The board added that counsel for the Department failed to produce evidence “as to the criterion of the ordinary contemporary standards of decency and propriety within the community” regarding appropriate language, and appeared to cite UK singer Adele’s recent performance in Adelaide as a reference point for those standards.

“We can, we think, have regard to the extraordinarily coarse usage of a recent pop singer in Adelaide which was met with approval and remark on her ‘warm common touch’,” the judgement says.

“In making that observation we are not suggesting that such language should be heard from a teacher. Rather that inappropriate usage often depends upon the eye of the beholder and upon circumstances of time, place and group.”

The board found that Eglinton’s treatment by the Department had caused him significant suffering.

“The appellant suffered these events in October 2014,” the judgement reads.

“He was directed to be absent from the workplace and a notice of investigation was served upon him dated 6 November 2014.

“He then remained off work on pay. In other words no services were being obtained from him but his wages were being paid.

“This remained the case until he was dismissed on 14 August 2016, a period lapse of nearly two years.”

While judgement says the Department had been “at pains” to ensure procedural fairness,  “the Department, in our judgment, got the result wrong”.

Persse’s termination letter was set aside and Eglinton’s employment was restored.

**MATERIAL**.
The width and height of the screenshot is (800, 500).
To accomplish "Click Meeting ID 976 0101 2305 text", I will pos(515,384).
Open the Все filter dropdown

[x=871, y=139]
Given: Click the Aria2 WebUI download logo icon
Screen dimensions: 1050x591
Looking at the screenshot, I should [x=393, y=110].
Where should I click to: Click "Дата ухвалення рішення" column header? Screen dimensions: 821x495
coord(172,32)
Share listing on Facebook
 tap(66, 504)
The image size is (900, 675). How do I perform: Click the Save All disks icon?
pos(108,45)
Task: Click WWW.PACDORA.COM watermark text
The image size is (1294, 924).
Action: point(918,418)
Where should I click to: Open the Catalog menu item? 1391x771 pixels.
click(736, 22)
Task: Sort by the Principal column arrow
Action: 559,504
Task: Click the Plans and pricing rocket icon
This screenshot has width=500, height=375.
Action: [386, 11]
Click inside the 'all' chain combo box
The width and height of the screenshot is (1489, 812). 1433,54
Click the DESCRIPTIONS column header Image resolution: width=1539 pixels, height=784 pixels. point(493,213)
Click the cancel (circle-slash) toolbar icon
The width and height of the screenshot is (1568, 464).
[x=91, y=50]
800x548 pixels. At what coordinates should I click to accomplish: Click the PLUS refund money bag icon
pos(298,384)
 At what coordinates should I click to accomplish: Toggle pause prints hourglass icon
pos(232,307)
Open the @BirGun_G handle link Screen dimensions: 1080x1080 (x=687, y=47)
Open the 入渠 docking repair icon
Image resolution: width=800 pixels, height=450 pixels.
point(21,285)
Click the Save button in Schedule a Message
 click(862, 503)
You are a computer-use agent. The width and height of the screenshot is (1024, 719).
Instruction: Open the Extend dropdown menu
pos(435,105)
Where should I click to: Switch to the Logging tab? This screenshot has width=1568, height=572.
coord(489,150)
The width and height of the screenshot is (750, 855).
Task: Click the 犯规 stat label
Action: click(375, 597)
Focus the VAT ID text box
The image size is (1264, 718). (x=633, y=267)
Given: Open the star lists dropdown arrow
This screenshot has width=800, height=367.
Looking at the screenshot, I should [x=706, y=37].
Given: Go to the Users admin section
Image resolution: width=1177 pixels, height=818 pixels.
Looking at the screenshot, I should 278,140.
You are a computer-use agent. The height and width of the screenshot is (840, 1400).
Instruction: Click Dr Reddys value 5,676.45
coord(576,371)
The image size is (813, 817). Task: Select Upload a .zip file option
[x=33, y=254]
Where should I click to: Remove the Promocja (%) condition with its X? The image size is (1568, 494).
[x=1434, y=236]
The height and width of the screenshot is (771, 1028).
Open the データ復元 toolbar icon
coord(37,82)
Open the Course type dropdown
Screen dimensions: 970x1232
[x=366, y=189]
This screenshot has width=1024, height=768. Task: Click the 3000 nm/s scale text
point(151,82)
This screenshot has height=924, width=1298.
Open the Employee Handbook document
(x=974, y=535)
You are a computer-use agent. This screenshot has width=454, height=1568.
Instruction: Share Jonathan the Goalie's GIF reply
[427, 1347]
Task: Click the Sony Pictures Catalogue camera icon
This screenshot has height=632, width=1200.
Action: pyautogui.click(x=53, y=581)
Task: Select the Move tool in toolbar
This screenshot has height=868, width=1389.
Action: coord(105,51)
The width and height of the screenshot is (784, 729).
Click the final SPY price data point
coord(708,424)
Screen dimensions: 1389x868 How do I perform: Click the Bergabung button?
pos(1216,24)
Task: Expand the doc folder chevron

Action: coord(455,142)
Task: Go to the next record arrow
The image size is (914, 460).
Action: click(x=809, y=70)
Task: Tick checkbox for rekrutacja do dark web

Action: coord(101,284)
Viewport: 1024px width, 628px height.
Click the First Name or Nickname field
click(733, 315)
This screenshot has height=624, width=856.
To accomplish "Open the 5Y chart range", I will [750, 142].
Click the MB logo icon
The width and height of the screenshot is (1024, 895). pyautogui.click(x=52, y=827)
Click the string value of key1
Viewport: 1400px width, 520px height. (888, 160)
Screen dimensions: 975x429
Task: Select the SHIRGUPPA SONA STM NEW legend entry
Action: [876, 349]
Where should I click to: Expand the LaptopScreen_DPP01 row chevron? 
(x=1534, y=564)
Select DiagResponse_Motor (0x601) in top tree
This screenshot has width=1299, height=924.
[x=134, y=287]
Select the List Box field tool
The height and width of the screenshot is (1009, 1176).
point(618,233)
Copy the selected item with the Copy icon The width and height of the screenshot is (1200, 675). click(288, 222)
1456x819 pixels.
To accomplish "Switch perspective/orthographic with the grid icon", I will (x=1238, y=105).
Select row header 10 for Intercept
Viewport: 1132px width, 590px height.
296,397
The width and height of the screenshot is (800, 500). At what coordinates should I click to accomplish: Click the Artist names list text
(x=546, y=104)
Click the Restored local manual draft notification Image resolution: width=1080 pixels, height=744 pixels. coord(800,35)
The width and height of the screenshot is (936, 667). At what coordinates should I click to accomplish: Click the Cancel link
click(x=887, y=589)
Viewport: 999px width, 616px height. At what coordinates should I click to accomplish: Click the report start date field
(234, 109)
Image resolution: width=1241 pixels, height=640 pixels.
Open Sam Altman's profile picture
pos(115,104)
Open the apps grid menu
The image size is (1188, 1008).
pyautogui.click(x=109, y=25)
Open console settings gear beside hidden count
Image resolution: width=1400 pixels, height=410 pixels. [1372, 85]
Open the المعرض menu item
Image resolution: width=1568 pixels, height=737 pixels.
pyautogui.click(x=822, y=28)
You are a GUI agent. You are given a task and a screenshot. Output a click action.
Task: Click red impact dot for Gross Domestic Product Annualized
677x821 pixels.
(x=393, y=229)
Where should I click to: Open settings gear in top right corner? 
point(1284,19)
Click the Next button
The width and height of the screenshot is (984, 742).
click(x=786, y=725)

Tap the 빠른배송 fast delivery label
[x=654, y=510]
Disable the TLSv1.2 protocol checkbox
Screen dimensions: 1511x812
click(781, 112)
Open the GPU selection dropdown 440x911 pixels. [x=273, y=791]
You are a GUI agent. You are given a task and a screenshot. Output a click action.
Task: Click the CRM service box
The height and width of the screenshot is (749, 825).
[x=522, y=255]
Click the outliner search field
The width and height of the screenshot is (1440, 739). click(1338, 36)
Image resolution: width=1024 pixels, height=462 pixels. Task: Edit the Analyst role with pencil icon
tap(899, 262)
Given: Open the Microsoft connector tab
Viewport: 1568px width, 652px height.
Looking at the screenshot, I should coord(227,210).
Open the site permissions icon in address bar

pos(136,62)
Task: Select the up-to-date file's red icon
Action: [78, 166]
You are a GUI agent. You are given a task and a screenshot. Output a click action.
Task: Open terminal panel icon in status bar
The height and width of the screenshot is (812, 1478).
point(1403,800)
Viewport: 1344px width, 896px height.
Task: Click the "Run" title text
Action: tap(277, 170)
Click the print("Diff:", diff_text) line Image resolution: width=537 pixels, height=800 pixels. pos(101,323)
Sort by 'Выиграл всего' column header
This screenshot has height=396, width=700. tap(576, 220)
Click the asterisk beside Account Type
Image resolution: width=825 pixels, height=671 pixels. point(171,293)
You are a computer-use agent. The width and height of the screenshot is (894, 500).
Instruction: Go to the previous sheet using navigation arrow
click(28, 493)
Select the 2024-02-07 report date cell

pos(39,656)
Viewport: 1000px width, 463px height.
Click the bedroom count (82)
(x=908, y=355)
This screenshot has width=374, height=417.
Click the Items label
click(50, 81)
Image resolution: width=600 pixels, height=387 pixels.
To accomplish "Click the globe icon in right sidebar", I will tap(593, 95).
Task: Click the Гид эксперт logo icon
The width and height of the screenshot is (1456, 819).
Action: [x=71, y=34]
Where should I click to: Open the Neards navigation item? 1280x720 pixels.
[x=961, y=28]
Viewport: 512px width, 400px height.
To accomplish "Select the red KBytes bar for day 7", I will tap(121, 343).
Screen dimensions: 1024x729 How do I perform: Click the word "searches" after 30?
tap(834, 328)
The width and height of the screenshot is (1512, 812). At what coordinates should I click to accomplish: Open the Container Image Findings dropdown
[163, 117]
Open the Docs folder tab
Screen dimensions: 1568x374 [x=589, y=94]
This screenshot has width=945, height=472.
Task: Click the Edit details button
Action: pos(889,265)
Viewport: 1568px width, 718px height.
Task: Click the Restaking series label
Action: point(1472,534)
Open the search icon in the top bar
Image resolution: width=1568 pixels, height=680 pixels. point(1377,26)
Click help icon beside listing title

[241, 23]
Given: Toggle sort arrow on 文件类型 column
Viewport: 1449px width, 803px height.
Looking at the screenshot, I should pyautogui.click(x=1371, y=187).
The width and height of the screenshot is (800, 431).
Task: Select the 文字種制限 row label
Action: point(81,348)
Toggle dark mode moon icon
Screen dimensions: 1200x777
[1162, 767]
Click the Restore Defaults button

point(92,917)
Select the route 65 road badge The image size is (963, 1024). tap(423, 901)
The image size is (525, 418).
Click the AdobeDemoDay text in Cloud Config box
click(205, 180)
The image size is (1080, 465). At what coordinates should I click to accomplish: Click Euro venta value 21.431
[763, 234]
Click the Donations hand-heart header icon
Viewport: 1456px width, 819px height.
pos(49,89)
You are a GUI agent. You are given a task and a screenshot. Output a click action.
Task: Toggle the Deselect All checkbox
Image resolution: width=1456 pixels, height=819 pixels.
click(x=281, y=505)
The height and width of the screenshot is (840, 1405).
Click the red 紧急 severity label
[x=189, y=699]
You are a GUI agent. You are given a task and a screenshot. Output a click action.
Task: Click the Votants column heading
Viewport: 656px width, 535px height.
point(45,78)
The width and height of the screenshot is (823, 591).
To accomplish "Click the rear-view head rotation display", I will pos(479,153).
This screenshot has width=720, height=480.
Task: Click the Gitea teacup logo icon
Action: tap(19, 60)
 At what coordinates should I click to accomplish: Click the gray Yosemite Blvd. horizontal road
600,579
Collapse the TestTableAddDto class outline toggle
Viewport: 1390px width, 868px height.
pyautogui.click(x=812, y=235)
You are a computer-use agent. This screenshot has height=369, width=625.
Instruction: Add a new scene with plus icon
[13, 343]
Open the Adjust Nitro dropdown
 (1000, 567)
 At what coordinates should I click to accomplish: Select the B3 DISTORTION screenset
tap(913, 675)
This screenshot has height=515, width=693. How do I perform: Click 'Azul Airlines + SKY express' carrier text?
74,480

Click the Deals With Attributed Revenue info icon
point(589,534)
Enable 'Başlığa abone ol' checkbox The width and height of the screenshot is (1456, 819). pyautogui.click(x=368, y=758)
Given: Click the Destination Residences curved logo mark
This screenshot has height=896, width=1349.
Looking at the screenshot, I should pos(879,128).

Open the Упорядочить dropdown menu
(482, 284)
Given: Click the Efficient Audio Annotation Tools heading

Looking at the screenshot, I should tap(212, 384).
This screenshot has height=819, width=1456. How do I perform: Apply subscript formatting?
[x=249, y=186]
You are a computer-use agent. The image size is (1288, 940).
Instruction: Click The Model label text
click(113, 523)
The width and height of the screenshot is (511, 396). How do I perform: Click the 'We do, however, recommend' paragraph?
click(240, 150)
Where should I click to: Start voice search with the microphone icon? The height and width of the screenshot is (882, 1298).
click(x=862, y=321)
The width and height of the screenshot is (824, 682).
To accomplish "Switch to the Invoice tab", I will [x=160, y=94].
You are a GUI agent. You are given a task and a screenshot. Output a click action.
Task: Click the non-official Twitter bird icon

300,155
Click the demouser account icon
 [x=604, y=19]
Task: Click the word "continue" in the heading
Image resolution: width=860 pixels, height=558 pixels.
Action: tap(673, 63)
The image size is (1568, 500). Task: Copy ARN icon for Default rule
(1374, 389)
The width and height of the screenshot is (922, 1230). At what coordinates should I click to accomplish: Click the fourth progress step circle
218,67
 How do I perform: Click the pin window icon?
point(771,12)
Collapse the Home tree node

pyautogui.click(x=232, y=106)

**PROBLEM STATEMENT**. Copy the part of the passage about the teacher's appeal ruling between "The board added that" and "for those standards.", inclusive, swapping "Adelaide" for "Melbourne". The lines above have nothing to do with the work here.

**EXERCISE ANSWER**.
The board added that counsel for the Department failed to produce evidence “as to the criterion of the ordinary contemporary standards of decency and propriety within the community” regarding appropriate language, and appeared to cite UK singer Adele’s recent performance in Melbourne as a reference point for those standards.